What is being asked: Some entries follow. Reproduce exactly the lines starting at the one with "This screenshot has height=907, width=1258." and stopping after the one with "The width and height of the screenshot is (509, 445).".

Dataset:
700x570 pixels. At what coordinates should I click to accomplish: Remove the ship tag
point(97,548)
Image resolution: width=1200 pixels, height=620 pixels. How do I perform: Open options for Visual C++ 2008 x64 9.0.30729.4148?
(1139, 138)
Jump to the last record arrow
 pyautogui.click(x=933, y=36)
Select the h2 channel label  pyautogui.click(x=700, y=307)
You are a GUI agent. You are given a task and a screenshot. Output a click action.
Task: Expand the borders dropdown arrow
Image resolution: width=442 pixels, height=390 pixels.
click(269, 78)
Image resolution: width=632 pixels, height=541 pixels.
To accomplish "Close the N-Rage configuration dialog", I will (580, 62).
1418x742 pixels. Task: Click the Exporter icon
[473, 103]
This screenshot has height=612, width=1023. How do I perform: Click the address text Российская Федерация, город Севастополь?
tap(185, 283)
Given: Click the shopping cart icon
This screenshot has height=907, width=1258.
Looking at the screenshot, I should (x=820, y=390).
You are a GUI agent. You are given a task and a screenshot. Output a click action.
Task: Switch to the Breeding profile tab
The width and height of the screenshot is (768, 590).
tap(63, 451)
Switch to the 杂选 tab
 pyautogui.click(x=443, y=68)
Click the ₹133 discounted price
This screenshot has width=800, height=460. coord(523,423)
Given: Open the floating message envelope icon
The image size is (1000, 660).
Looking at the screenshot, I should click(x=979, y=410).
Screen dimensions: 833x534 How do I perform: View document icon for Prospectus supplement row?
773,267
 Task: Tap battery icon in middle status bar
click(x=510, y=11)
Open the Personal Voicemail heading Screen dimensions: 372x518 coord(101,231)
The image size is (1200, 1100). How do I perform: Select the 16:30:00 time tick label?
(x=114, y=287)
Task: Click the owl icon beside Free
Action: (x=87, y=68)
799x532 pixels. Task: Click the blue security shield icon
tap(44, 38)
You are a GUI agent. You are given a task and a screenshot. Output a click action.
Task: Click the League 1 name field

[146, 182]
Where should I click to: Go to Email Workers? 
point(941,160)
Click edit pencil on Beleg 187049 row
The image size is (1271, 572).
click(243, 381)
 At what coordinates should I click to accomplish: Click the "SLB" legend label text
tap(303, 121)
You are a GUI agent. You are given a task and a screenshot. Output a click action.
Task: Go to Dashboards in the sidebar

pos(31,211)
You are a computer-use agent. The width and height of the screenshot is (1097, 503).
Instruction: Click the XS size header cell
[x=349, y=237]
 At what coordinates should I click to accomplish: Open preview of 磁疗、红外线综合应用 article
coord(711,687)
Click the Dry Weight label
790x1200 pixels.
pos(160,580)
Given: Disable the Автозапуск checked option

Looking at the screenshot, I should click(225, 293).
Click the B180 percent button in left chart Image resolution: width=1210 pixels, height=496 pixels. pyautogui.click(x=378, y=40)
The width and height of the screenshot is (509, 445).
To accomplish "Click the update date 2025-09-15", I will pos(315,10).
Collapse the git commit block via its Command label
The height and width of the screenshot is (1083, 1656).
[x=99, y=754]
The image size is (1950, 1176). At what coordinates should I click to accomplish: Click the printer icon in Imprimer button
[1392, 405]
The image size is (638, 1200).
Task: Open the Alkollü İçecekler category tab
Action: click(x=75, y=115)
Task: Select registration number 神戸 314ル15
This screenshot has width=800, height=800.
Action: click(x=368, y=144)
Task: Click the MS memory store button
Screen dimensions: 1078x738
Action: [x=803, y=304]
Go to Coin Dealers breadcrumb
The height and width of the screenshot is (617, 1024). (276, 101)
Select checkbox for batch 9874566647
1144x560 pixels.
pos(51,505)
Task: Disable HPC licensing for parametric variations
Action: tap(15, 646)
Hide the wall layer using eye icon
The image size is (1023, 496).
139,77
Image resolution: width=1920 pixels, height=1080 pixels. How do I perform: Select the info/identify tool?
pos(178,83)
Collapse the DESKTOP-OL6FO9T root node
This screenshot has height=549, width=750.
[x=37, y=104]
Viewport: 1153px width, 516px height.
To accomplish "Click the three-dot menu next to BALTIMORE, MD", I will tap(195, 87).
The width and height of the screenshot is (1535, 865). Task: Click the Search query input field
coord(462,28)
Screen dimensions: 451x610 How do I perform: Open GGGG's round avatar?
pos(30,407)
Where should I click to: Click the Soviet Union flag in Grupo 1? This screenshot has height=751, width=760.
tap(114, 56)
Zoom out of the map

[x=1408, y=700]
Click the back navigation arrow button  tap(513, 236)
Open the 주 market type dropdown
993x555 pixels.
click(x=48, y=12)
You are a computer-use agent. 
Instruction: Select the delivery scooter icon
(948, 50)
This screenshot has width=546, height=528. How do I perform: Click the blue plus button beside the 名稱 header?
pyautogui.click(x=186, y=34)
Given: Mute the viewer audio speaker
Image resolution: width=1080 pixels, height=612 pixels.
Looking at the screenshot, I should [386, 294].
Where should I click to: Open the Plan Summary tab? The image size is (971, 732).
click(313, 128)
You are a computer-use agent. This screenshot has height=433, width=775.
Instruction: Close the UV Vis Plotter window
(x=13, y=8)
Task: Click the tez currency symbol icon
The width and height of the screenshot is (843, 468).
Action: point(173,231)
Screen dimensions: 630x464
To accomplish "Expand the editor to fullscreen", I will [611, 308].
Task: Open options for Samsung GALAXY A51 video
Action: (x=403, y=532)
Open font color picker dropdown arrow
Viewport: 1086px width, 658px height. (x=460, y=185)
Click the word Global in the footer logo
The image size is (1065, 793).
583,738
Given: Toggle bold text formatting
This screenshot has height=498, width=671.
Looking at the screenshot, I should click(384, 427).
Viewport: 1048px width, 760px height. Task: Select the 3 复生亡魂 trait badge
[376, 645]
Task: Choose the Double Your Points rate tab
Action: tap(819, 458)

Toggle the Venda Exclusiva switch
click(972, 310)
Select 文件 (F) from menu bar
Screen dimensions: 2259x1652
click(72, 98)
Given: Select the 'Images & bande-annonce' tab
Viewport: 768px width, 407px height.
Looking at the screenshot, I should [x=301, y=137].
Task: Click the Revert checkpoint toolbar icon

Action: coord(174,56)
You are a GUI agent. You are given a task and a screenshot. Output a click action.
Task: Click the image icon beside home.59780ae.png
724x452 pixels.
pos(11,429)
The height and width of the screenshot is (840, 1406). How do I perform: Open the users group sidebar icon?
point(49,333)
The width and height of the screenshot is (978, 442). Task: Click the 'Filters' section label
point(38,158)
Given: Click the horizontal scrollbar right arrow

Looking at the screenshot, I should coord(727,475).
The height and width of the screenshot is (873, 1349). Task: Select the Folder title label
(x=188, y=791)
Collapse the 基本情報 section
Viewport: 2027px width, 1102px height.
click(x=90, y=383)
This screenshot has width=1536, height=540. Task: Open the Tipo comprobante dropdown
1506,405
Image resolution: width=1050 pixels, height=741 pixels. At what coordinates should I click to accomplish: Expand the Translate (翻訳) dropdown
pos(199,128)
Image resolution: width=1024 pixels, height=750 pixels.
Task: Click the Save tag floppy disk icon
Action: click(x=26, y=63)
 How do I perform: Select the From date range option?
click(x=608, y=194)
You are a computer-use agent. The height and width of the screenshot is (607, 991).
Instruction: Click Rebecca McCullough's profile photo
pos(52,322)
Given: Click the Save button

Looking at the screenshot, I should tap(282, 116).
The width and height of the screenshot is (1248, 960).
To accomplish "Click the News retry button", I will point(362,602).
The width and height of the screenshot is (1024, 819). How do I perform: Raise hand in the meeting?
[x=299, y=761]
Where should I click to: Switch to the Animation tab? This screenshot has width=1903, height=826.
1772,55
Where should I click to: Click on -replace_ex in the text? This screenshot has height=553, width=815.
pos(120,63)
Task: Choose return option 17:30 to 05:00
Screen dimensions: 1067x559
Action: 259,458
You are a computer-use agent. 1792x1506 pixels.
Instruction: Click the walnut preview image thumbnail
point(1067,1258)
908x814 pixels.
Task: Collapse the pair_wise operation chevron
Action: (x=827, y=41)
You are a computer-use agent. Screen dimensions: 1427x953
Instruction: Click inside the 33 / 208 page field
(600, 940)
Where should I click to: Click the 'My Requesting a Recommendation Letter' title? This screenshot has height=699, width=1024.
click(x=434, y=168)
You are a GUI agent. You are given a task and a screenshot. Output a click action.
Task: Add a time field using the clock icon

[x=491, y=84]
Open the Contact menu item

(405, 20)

Exercise solution:
This screenshot has height=907, width=1258.
Looking at the screenshot, I should (x=820, y=390).
You are a GUI agent. You are given a task and a screenshot. Output a click action.
Task: Switch to the Breeding profile tab
The width and height of the screenshot is (768, 590).
tap(63, 451)
Switch to the 杂选 tab
 pyautogui.click(x=443, y=68)
Click the ₹133 discounted price
This screenshot has width=800, height=460. coord(523,423)
Given: Open the floating message envelope icon
The image size is (1000, 660).
Looking at the screenshot, I should click(x=979, y=410).
Screen dimensions: 833x534 How do I perform: View document icon for Prospectus supplement row?
773,267
 Task: Tap battery icon in middle status bar
click(x=510, y=11)
Open the Personal Voicemail heading Screen dimensions: 372x518 coord(101,231)
The image size is (1200, 1100). How do I perform: Select the 16:30:00 time tick label?
(x=114, y=287)
Task: Click the owl icon beside Free
Action: (x=87, y=68)
799x532 pixels. Task: Click the blue security shield icon
tap(44, 38)
You are a GUI agent. You are given a task and a screenshot. Output a click action.
Task: Click the League 1 name field

[146, 182]
Where should I click to: Go to Email Workers? 
point(941,160)
Click edit pencil on Beleg 187049 row
The image size is (1271, 572).
click(243, 381)
 At what coordinates should I click to accomplish: Click the "SLB" legend label text
tap(303, 121)
You are a GUI agent. You are given a task and a screenshot. Output a click action.
Task: Go to Dashboards in the sidebar

pos(31,211)
You are a computer-use agent. The width and height of the screenshot is (1097, 503).
Instruction: Click the XS size header cell
[x=349, y=237]
 At what coordinates should I click to accomplish: Open preview of 磁疗、红外线综合应用 article
coord(711,687)
Click the Dry Weight label
790x1200 pixels.
pos(160,580)
Given: Disable the Автозапуск checked option

Looking at the screenshot, I should click(225, 293).
Click the B180 percent button in left chart Image resolution: width=1210 pixels, height=496 pixels. pyautogui.click(x=378, y=40)
The width and height of the screenshot is (509, 445).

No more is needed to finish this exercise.